Durante i loro show ti ritrovi in una caduta verticale nel non-sense, nell’assurdo, senza paracadute: per poi scoprire che in realtà ti stai muovendo in orizzontale passando da un genere musicale a un altro, da un genere letterario a un altro, da un’epoca all’altra, seguendo il filo delle citazioni e dei rimandi. Oblivion Rhapsody, l’ultimo spettacolo del gruppo bolognese, conferma tutto il loro repertorio di 10 anni, lo riassume, lo condensa in un’ora e 40, e lo rilancia. Lo spettacolo è vorticoso: non fai in tempo a capire una citazione, che sei già a quella successiva.
Potremmo definirlo “pop-demenziale”: in ogni caso, si ride parecchio. Di solito gli Oblivion usano basi musicali: stavolta hanno scelto di fare tutto unplugged, mettendosi in gioco anche come musicisti. In realtà gli strumenti veri sono solo tre: il resto sono oggetti a casaccio.
In casa Oblivion tutti fanno tutto
Graziana Borciani, Davide Calabrese, Francesca Folloni, Lorenzo Scuda e Fabio Vagnarelli sono attori, cantanti, musicisti, mimi, cabarettisti, clown, imitatori. Non passano da una specialità all’altra: fanno tutto insieme.
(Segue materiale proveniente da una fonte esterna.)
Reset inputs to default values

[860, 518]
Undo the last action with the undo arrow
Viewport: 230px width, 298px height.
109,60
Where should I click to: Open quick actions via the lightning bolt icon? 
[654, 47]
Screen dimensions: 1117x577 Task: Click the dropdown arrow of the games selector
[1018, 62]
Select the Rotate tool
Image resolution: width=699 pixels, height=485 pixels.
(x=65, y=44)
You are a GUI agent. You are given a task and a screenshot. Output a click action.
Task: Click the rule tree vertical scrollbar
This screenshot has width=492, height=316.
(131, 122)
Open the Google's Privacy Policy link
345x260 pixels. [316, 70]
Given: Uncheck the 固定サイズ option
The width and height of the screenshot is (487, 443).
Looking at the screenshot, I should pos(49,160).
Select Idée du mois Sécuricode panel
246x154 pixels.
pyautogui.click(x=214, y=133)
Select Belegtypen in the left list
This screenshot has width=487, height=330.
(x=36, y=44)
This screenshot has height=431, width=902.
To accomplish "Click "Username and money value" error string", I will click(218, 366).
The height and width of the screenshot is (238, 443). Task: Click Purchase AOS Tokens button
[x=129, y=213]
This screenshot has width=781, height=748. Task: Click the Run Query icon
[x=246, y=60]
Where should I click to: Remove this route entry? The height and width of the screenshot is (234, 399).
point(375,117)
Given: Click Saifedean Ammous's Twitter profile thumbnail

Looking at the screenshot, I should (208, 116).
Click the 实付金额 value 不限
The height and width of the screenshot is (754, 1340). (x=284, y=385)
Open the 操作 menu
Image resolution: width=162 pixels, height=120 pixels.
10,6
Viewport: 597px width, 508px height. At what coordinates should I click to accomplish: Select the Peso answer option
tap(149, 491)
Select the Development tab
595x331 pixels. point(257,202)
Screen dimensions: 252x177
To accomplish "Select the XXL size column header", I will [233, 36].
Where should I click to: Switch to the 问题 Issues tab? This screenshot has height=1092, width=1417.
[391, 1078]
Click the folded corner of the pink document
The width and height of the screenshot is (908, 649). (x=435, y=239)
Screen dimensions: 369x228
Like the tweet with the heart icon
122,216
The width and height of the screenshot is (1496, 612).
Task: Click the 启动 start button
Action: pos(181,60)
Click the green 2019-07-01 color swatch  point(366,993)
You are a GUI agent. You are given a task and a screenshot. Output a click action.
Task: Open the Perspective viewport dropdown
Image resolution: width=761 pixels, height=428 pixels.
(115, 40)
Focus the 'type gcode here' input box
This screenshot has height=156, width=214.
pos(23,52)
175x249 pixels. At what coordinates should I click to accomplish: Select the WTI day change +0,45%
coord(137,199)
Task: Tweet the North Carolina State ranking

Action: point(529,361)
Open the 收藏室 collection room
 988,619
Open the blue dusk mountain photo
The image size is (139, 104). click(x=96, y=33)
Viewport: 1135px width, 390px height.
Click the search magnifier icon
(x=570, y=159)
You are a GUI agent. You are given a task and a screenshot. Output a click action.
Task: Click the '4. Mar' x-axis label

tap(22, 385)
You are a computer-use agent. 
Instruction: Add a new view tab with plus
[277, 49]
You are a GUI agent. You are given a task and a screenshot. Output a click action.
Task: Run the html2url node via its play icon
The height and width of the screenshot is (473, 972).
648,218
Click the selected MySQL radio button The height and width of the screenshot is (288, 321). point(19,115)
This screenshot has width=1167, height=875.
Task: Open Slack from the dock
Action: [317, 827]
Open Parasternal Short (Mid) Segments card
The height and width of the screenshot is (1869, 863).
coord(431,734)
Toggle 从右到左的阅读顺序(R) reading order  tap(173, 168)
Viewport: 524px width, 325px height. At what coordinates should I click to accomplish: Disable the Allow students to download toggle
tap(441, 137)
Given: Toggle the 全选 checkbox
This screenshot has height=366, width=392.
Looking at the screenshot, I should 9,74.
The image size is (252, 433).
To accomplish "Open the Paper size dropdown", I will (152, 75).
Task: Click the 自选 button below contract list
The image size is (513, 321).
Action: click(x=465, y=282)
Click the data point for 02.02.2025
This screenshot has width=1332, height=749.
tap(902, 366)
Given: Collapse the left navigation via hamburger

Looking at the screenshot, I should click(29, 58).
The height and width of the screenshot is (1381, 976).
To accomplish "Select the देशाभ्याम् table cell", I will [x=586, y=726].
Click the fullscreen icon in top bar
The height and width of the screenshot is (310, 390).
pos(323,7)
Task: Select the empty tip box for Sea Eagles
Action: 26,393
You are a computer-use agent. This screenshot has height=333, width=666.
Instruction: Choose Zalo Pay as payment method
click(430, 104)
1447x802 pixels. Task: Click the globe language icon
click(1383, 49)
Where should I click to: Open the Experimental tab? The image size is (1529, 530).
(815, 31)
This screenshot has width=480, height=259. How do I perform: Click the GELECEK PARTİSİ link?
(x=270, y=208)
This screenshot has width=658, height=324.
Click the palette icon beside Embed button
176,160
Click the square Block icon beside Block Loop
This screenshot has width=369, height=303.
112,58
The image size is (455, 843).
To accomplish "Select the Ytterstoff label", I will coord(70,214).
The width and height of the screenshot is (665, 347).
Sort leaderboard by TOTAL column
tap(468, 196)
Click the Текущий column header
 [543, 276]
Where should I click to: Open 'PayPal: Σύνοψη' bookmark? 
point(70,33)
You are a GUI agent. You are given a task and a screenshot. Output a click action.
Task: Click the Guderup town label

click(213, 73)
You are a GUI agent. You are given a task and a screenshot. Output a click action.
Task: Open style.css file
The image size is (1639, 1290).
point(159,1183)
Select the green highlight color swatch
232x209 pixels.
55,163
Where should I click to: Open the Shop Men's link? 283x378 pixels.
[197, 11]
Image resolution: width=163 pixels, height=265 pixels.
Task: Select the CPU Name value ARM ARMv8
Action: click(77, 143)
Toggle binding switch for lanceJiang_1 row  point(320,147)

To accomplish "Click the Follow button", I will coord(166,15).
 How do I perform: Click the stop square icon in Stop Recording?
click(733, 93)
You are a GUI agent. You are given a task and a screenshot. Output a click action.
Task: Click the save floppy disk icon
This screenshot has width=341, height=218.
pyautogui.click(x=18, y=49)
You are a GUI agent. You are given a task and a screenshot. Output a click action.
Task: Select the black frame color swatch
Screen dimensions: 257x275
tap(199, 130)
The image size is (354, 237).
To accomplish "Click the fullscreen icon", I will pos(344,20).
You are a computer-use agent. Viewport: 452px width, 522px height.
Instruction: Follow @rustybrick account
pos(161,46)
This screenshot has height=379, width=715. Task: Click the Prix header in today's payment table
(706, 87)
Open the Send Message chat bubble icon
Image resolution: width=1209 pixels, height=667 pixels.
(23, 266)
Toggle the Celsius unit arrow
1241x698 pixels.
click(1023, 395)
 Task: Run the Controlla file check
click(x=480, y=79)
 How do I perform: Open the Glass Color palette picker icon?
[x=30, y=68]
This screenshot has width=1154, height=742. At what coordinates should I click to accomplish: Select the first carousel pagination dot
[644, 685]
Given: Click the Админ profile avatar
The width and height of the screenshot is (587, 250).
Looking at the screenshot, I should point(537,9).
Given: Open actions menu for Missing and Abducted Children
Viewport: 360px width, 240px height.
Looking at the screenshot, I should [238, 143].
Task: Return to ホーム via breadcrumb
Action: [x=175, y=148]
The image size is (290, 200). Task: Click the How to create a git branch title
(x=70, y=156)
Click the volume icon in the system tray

Dicono di ispirarsi al Quartetto Cetra, a Giorgio Gaber e ai Monty Python, ma sono molto più accelerati. Il regista Giorgio Gallione cura la messa in scena, ma poi fa la cosa più sensata: lascia le briglie sul collo a questi cinque scatenati.
Teatro, cinema e musica tutto insieme
Lo spettacolo? Immaginate di prendere la letteratura dall’anno mille a oggi; aggiungete la televisione, il teatro, il cinema, la musica colta e popolare dell’ultimo secolo: poi mettete tutto nel frullatore. Vi ritrovate le parole di Shakespeare dentro le canzoni di Gianni Morandi; I Promessi Sposi con Lucio Dalla, i Queen, i Beatles, Marco Masini, Umberto Tozzi e chissà chi altro; la Bibbia condensata; Mina che esce fuori da tutte le parti. Letteratura trasformata in trailer cinematografici, smontati e rimontati in modo assurdo.
E’ un divertimento brillante e intelligente, ma colto solo fino ad un certo punto: in realtà è una spolverata di tutto, prediligendo temi nazionalpopolari. C’è lo svacco: come il M’an do vai, se la banana non ce l’hai? che scatta appena qualcuno dice la parola rivista. O lo scopino del wc usato come microfono.
Ma è anche maestria. Provate voi a fare una conversazione tra cinque persone, che si chiamano A,E,I,O,U. Ogni persona pronuncia frasi di senso compiuto, ma con parole che contengono un’unica vocale: la sua. E avete mai cantato una canzone pronunciando solo le vocali o solo le consonanti?